Some things I noticed:
- The concept set used only contains 111 concept, so not very heavy at all.
- Despite all the settings mentioned above, the PostgreSQL server process is only using 1 core, and 100MB of memory, while running this query.
Any thoughts on how to proceed would be greatly appreciated!
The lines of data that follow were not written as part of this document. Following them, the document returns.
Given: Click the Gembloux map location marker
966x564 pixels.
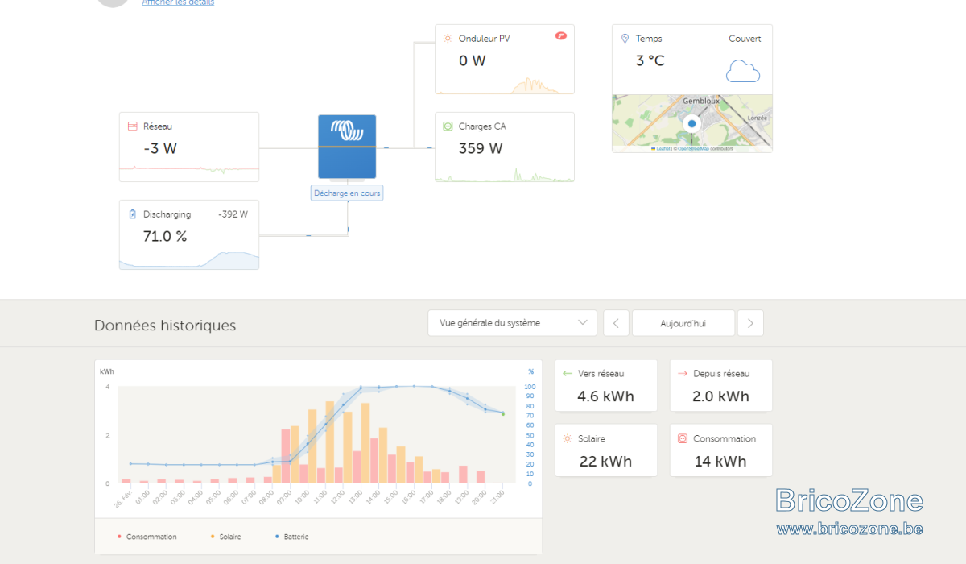Looking at the screenshot, I should (x=691, y=124).
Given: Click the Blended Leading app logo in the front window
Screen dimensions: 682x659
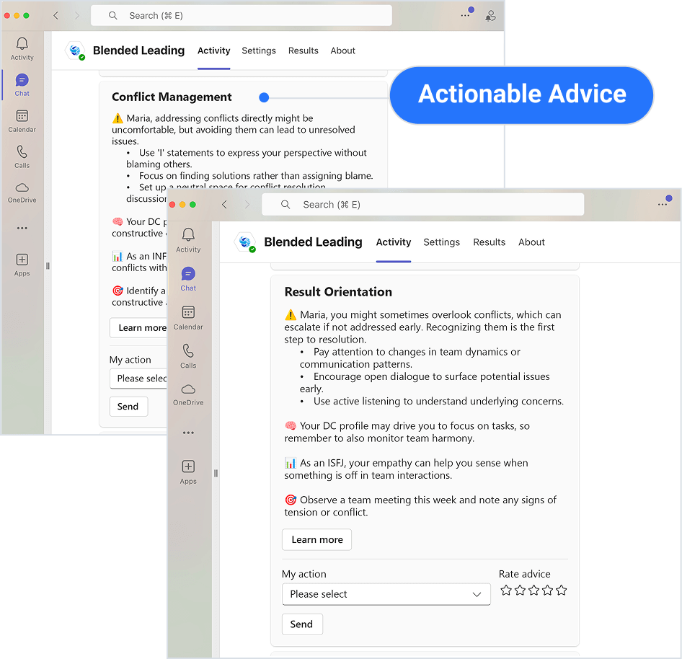Looking at the screenshot, I should pos(246,242).
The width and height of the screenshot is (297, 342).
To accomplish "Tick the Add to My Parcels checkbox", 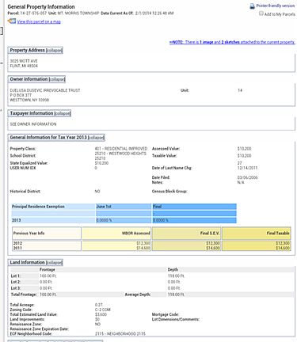I will (261, 13).
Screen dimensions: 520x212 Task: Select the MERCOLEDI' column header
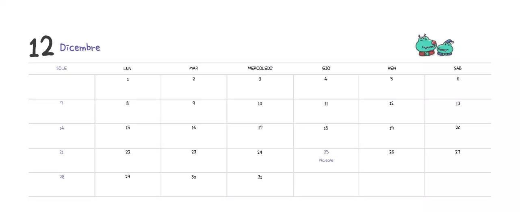click(260, 68)
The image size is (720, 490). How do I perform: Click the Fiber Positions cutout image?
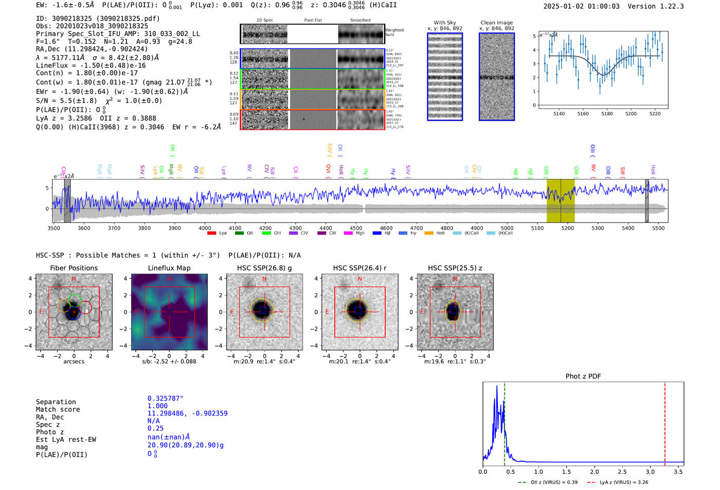click(74, 312)
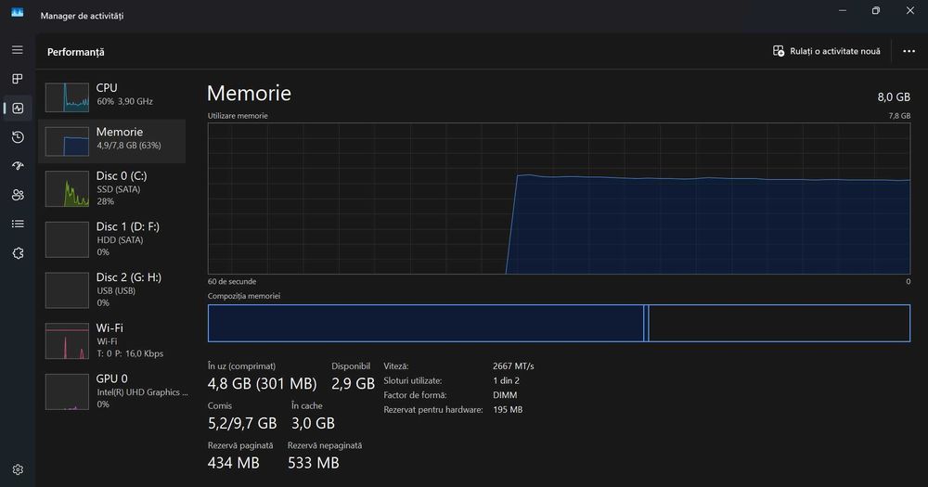Open the hamburger navigation menu
The image size is (928, 487).
pyautogui.click(x=18, y=49)
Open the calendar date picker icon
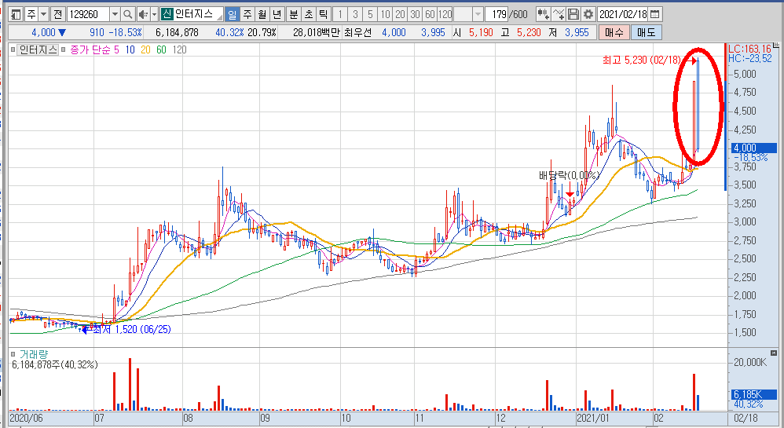Screen dimensions: 784x428 point(655,14)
CREATE TEMP TABLE qualified_events AS
WITH primary_events(event_id, person_id, start_date, end_date, op_start_date, op_end_date, visit_occurrence_id) AS (
-- Begin Primary Events
SELECT P.ordinal AS event_id,
P.person_id,
P.start_date,
P.end_date,
op_start_date,
op_end_date,
cast(P.visit_occurrence_id AS BIGINT) AS visit_occurrence_id
FROM (
SELECT E.person_id,
E.start_date,
E.end_date,
row_number() OVER (
PARTITION BY E.person_id ORDER BY E.sort_date ASC
) ordinal,
OP.observation_period_start_date AS op_start_date,
OP.observation_period_end_date AS op_end_date,
cast(E.visit_occurrence_id AS BIGINT) AS visit_occurrence_id
FROM (
-- Begin Condition Occurrence Criteria
SELECT C.person_id,
C.condition_occurrence_id AS event_id,
C.condition_start_date AS start_date,
COALESCE(C.condition_end_date, (C.condition_start_date + 1 * INTERVAL '1 day')) AS end_date,
C.visit_occurrence_id,
C.condition_start_date AS sort_date
FROM (
SELECT co.*
FROM synpuf.CONDITION_OCCURRENCE co
JOIN Codesets cs
ON (
co.condition_concept_id = cs.concept_id
AND cs.codeset_id = 1
)
) C
-- End Condition Occurrence Criteria
) E
JOIN synpuf.observation_period OP
ON E.person_id = OP.person_id
AND E.start_date >= OP.observation_period_start_date
AND E.start_date <= op.observation_period_end_date
WHERE (OP.OBSERVATION_PERIOD_START_DATE + 0 * INTERVAL '1 day') <= E.START_DATE
AND (E.START_DATE + 0 * INTERVAL '1 day') <= OP.OBSERVATION_PERIOD_END_DATE
) P
)
-- End Primary Events
SELECT event_id,
person_id,
start_date,
end_date,
op_start_date,
op_end_date,
visit_occurrence_id
FROM (
SELECT pe.event_id,
pe.person_id,
pe.start_date,
pe.end_date,
pe.op_start_date,
pe.op_end_date,
row_number() OVER (
PARTITION BY pe.person_id ORDER BY pe.start_date ASC
) AS ordinal,
cast(pe.visit_occurrence_id AS BIGINT) AS visit_occurrence_id
FROM primary_events pe
JOIN (
-- Begin Criteria Group
SELECT 0 AS index_id,
person_id,
event_id
FROM (
SELECT E.person_id,
E.event_id
FROM primary_events E
INNER JOIN (
-- Begin Correlated Criteria
SELECT 0 AS index_id,
cc.person_id,
cc.event_id
FROM (
SELECT p.person_id,
p.event_id
FROM primary_events P
JOIN (
-- Begin Condition Occurrence Criteria
SELECT C.person_id,
C.condition_occurrence_id AS event_id,
C.condition_start_date AS start_date,
COALESCE(C.condition_end_date, (C.condition_start_date + 1 * INTERVAL '1 day')) AS end_date,
C.visit_occurrence_id,
C.condition_start_date AS sort_date
FROM (
SELECT co.*
FROM synpuf.CONDITION_OCCURRENCE co
JOIN Codesets cs
ON (
co.condition_concept_id = cs.concept_id
AND cs.codeset_id = 1
)
) C
-- End Condition Occurrence Criteria
) A
ON A.person_id = P.person_id
AND A.START_DATE >= P.OP_START_DATE
AND A.START_DATE <= P.OP_END_DATE
AND A.START_DATE >= (P.START_DATE + 1 * INTERVAL '1 day')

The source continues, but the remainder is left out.